Source Information

Ancestry,com. Curaçao, Netherlands, Slave Registers and Emancipation Registers 1839-1863 [database on-line]. Lehi, UT, USA: Ancestry,com Operations.Inc., 2023.
Original data: Curaçao, Netherlands, Slave Registers and Emancipation Registers 1839-1863

About Curaçao, Netherlands, Slave Registers and Emancipation Registers 1839-1863

About the Curaçao Slave Registers, 1839-1863

General collection information

This collection includes information about people who were enslaved on the island of Curaçao between 1839 and 1863. Curaçao is an island in the Caribbean Sea located about 70 miles off the coast of Venezuela and next to Aruba. This collection includes an index of both the Slave Registers between 1839 and 1863 and the Emancipation Registers of 1863. It doesn't include images of the original documents. The headings and entries are written in Dutch.

Using this collection

Records in this collection may include the following information:

  • Enslaved person's name
  • Enslaved person's gender
  • Name of enslaved person's mother
  • Name of the slave owner
  • Birth date
  • Document dates
  • Document notes
  • Here are some Dutch words that may be helpful to read the index:

  • Naam is the Dutch word for "name."
  • Geslacht is the Dutch word for "sex."
  • Vrouw is the Dutch word for "female."
  • Moeder is the Dutch word for "mother."
  • Eigenaar is the Dutch word for "owner."
  • Datum is the Dutch word for "date."
  • Geboorte is the Dutch word for "birth."
  • Overleden is the Dutch word for "dead."
  • Gekocht van is the Dutch word for "bought from."
  • Verkocht aan is the Dutch word for "sold to."
  • Uitgevoerd is the Dutch word for "registered."
  • Gemanumitteerd is the Dutch word for "manumitted."
  • This collection can be used to confirm that your ancestor was an enslaved person living in Curaçao at a specific time during the mid-1800s. As the mother's name was typically recorded these records can be useful in tracing families along the matrilineal line.

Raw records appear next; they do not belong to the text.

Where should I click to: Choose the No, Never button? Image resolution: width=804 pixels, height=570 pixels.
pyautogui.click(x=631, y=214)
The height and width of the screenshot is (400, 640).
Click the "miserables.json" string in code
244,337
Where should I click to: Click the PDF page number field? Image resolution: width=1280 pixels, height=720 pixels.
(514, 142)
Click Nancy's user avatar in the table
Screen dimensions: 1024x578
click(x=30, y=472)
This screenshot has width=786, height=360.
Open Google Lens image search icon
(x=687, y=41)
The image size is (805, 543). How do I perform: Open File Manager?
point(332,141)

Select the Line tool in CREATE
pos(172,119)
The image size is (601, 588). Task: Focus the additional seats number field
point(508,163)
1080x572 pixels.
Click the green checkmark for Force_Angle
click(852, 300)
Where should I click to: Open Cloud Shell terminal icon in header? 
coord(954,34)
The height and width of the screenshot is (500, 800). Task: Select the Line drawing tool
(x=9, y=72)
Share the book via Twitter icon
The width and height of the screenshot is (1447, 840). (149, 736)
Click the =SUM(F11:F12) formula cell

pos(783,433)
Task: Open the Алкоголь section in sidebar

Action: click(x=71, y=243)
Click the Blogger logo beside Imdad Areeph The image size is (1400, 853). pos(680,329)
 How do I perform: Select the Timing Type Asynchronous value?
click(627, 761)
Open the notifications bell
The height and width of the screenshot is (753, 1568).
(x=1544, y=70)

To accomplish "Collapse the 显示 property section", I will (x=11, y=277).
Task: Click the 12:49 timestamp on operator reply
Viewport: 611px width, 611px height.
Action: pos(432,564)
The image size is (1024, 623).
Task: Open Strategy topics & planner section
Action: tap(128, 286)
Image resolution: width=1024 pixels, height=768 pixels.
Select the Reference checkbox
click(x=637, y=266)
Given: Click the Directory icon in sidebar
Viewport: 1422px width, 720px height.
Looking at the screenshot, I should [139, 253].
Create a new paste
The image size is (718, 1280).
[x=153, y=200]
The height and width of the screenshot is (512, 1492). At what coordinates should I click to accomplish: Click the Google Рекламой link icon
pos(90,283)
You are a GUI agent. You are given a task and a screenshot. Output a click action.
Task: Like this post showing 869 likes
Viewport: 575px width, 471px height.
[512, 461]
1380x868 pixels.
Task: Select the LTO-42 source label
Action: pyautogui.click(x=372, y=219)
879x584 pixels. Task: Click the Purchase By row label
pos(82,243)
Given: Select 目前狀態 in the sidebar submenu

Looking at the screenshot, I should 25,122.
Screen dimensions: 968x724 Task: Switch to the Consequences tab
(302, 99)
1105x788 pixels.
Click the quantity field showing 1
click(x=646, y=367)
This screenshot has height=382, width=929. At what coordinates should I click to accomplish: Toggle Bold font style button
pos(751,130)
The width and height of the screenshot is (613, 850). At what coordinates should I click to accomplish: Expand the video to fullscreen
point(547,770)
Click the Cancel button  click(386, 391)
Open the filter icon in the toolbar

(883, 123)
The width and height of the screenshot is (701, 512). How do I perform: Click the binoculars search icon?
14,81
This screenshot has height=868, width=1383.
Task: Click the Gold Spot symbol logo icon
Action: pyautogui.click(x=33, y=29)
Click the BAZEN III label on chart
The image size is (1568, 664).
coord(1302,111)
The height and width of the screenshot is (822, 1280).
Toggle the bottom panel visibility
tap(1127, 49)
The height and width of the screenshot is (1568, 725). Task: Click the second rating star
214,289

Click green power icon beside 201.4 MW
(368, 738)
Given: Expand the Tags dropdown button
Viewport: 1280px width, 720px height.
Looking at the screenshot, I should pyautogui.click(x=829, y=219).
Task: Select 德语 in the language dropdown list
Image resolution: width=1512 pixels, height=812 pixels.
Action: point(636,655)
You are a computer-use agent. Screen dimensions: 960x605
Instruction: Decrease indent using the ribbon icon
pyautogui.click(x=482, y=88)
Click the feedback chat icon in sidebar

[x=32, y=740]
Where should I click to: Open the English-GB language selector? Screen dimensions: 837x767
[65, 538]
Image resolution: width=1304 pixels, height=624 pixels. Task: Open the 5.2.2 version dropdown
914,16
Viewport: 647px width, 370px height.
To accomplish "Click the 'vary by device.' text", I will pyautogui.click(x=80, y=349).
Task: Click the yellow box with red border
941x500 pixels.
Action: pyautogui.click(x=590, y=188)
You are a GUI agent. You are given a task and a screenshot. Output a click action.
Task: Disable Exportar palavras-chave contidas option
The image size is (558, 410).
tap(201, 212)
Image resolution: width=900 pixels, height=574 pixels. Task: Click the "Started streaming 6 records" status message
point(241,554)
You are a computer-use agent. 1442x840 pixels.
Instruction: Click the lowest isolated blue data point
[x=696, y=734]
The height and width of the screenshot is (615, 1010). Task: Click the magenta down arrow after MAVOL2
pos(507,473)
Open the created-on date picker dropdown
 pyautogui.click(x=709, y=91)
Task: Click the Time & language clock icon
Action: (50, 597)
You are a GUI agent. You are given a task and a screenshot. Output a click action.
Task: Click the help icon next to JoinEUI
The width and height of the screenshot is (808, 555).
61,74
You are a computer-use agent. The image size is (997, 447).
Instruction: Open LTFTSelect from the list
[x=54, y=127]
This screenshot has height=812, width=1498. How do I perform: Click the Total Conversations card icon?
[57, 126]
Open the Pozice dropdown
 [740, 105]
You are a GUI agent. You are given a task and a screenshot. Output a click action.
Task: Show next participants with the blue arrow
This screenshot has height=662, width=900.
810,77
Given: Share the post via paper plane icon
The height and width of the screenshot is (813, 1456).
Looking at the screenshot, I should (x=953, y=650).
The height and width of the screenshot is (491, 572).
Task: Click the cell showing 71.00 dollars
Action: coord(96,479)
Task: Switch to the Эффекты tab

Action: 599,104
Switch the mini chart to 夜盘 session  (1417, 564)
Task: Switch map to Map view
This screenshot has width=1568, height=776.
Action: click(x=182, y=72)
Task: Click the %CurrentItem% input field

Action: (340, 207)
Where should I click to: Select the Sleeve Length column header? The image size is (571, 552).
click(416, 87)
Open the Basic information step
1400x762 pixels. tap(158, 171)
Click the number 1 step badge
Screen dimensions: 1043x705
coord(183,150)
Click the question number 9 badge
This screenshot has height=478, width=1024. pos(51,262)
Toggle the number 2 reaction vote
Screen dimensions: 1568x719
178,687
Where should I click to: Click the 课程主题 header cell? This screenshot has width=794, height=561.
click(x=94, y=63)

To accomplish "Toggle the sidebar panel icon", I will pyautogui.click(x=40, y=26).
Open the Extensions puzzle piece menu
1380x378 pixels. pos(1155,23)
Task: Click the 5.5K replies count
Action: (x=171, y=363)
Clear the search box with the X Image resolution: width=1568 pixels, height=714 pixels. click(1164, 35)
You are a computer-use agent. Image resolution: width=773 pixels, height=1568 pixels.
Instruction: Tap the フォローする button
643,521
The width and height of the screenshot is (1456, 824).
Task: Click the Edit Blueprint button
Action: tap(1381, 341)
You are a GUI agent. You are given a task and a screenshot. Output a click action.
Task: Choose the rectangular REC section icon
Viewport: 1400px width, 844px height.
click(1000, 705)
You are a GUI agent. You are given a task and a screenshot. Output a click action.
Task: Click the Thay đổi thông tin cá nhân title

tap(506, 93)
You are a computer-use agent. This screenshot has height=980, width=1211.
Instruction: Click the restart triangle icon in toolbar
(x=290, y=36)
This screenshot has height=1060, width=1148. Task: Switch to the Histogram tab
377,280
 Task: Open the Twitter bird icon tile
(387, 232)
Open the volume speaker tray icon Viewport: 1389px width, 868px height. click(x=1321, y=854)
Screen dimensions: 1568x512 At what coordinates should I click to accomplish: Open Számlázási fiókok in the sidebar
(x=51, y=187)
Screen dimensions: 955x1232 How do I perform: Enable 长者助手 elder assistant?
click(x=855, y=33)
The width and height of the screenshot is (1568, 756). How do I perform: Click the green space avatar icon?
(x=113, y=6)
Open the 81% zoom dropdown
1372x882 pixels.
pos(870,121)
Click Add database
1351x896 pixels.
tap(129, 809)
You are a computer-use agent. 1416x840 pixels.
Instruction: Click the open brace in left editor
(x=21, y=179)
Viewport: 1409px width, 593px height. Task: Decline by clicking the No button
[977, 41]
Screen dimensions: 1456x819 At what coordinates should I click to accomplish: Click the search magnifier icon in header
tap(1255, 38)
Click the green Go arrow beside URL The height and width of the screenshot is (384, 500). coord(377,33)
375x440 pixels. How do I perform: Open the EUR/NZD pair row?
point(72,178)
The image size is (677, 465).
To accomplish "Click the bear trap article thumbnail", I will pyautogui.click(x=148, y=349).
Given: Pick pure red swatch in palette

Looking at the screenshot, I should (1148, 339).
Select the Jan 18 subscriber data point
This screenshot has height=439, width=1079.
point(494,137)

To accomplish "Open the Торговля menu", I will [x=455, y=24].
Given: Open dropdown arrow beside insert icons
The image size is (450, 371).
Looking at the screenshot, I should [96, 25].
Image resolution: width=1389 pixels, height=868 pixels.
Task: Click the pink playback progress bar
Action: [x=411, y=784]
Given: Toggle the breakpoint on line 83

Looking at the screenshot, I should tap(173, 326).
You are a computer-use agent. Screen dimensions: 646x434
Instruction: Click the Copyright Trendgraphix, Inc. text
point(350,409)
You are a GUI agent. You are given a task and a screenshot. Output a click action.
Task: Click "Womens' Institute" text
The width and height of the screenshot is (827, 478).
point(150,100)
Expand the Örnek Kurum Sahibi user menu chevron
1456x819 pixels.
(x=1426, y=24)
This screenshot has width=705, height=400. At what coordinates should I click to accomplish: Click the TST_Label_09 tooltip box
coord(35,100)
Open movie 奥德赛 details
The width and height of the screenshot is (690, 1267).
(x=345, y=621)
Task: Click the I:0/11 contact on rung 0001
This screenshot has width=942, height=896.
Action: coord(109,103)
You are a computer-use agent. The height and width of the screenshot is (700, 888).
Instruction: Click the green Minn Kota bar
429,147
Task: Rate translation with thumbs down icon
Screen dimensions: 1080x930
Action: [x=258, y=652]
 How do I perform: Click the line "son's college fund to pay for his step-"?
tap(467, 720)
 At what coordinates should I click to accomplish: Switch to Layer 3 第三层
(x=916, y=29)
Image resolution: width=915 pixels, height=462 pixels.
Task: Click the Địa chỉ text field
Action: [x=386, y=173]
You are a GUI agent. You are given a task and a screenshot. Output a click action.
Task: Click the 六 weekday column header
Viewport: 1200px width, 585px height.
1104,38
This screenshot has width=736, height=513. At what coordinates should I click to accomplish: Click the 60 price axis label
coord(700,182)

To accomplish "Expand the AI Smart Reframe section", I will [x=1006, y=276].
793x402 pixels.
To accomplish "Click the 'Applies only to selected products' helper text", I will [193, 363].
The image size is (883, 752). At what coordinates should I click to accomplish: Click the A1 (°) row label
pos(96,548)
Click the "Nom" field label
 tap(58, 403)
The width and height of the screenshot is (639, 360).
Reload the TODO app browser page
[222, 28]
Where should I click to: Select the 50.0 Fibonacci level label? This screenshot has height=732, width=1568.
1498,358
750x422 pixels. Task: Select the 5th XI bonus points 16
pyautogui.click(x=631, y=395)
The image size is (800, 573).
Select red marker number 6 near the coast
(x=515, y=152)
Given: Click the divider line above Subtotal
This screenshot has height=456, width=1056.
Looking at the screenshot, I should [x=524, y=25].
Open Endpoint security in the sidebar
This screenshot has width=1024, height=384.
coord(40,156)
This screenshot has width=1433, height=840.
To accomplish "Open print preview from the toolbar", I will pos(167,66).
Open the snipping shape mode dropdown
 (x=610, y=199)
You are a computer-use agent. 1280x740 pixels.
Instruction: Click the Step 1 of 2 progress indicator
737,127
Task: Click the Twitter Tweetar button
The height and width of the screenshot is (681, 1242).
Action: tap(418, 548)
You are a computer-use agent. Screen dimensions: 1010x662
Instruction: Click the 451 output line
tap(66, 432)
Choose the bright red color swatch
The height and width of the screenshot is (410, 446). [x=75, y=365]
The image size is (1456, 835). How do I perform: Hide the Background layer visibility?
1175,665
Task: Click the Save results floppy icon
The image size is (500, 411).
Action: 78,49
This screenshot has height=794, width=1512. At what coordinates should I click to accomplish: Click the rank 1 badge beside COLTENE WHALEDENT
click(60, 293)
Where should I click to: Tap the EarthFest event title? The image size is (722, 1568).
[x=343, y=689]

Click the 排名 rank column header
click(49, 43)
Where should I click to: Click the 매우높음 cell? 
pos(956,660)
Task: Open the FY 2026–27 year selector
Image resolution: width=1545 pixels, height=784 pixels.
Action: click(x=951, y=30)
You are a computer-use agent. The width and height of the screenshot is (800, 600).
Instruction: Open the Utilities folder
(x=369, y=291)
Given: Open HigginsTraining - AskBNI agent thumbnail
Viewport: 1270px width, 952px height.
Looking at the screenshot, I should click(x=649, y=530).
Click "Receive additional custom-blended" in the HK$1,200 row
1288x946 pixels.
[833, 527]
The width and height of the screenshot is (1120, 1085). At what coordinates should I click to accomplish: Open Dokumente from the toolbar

    The Emancipation Registers include the surname of the newly emancipated person and any change of name that occurred at that time.

    Some names in the registry may appear to be Spanish or Portuguese in origin as a variation of Papiamento is spoken in Curaçao. Papiamento is a creole language based in multiple languages including Portuguese and Spanish.

    Collection in context

    The index is a collection of information derived from primary historical sources. It was created by the National Archive of Curaçao, and the original primary source documents are housed at the archive in the capital of Willemstad.

    Curaçao was a Dutch colony during the time that these enslavement registers were created between 1839 and 1863. During this time colonial law required the registration of all enslaved people. Slave owners had to report any birth, death, transfer of legal ownership, or manumission of an enslaved person.

    The population of Curaçao was about 19,000 when the Dutch government abolished slavery in 1863. About one-third of the population of the island was freed from slavery that year. Enslavers were financially compensated for the loss of their enslaved people, but the newly emancipated people were given nothing. Some formerly enslaved people moved to Willemstad to find work, but others got caught in a racist tenant farming system that kept them in perpetual debt to their landlords. Post-abolition, many freed Curaçaoans migrated to neighboring lands to find work.